Blood biopsy to put cancer in a test tube?
Researchers are closing in on highly sensitive devices that trap bits of cancer in the blood, offering a “liquid biopsy” that would give doctors and drug companies a better way to see if cancer drugs are working.
Scientists have long known that cancer cells can break off from the main tumor and circulate in the blood, but these cells are so rare and so fragile they have been hard to capture and study in a meaningful way.
Johnson & Johnson has the only approved test on the U.S. market, but researchers say its usefulness is limited because it only traps a few of the cells.
So, several teams have gone back to the drawing board and are now close to developing more sensitive tests. If they work, they could usher in a new age of personalized cancer treatment in which doctors use cancer cells from a patient’s blood to guide treatment.
“Once you have these cells, you now have the very cancer you are trying to attack in the palm of your hand,” said Dr. Bob McCormack of J&J’s Veridex unit. “You can begin to direct therapy from a test tube.”
So far, there are about 25 different technology companies vying to develop tests, ranging from small labs to very large companies.
Researchers say a better test could be worth billions.
“The huge interest in this is that this is blood,” said Dr. Minetta Liu of Georgetown University Hospital in Washington. “It is not sticking a needle in an organ,” she said.
Most tests for cancer cells circulating in the blood look for epithelial cells, which form the outer layer of organs. These cells do not belong in blood, but are found there in 85 to 90 percent of cancers.
“The supposition is these circulating cells are the very cells that kill,” said Dr. Mehmet Toner, a biomedical engineer at Massachusetts General Hospital and Harvard Medical School.
FROM KILLER DISEASE TO CHRONIC
If they can be detected in the blood before they attack a new organ in the body, doctors may be able to keep cancer from spreading, turning a killer like lung cancer into a chronic disease. “That could really turn the whole cancer field upside down,” Toner said in a telephone interview.
His team last month published a study showing that their new silicon chip spotted more than 90 percent of cancer cells the team added to blood samples.
The device, an improved version of a chip developed in 2007, has microscopic posts coated with antibodies that act like glue to trap epithelial cells but not blood cells.
“With the current technology, you may find one cell in an 8 milliliter tube of blood. We find hundreds or thousands of cells in the same amount of blood,” Toner said.
Once trapped, scientists can run any number of tests to see what type of cancer it is and what drugs might best attack it.
Instead of capturing cells, scientists at the Scripps Research Institute in California are using digital imaging and high-tech computing to count and characterize the cells.
“We go at this from the other end of the spectrum,” Dr. Peter Kuhn, a physicist, said in a telephone interview.
With his approach, researchers arrange a single layer of blood cells on a glass slide and label them with a fluorescent marker that lights up epithelial cells. Using a fluorescent microscope, they take thousands of digital images, eating up 100 gigabytes of data with each test.
STILL SKEPTICAL
Kuhn’s group is working with Microsoft’s high performance computing team to manage the data and has licensed the technology to Epic Sciences of California.
So far, drug companies are interested in the potential of the new tests, but they remain skeptical, says David Shalinsky, who helps assess new cancer technologies for drug giant Pfizer Inc.

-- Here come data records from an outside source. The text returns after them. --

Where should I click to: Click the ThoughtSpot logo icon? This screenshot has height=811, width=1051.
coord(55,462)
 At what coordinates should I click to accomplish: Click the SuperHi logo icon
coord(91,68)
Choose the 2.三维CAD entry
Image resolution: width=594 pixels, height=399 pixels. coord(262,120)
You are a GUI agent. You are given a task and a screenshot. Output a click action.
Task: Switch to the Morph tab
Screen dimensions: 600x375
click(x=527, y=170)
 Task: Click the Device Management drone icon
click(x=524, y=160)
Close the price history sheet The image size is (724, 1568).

Some of the skepticism comes from the lack of sensitivity of the Veridex test, which has failed to live up to the promise of being a useful tool for drug research.
But Shalinsky, whose company is advising Epic Sciences on how to validate its test, is encouraged, too.
“The concept of a liquid biopsy is attractive,” he said in a telephone interview. “That one could have a surrogate for what is happening in the tumor ... would give us confirmation that we are hitting our target.”
At the Harvard lab, most of the testing has been in lung and prostate cancer, but Toner said they have also worked with breast, pancreatic and brain cancers.
He is part of a so-called “dream team” funded by the entertainment industry group Stand Up to Cancer aimed at speeding new cancer discoveries.
Toner expects to have a system ready for testing at partner labs next year. He wants to get the science right before licensing the technology, but thinks the chip could be on the market in three to five years.
It may be longer for the Scripps team. Kuhn credits Veridex for bringing the field along, but he wants to take the technology to the next level, making it possible to give doctors a fresh cancer biopsy each time a patient walks into the office.
“This will change the way we manage every individual cancer patient,” Kuhn said.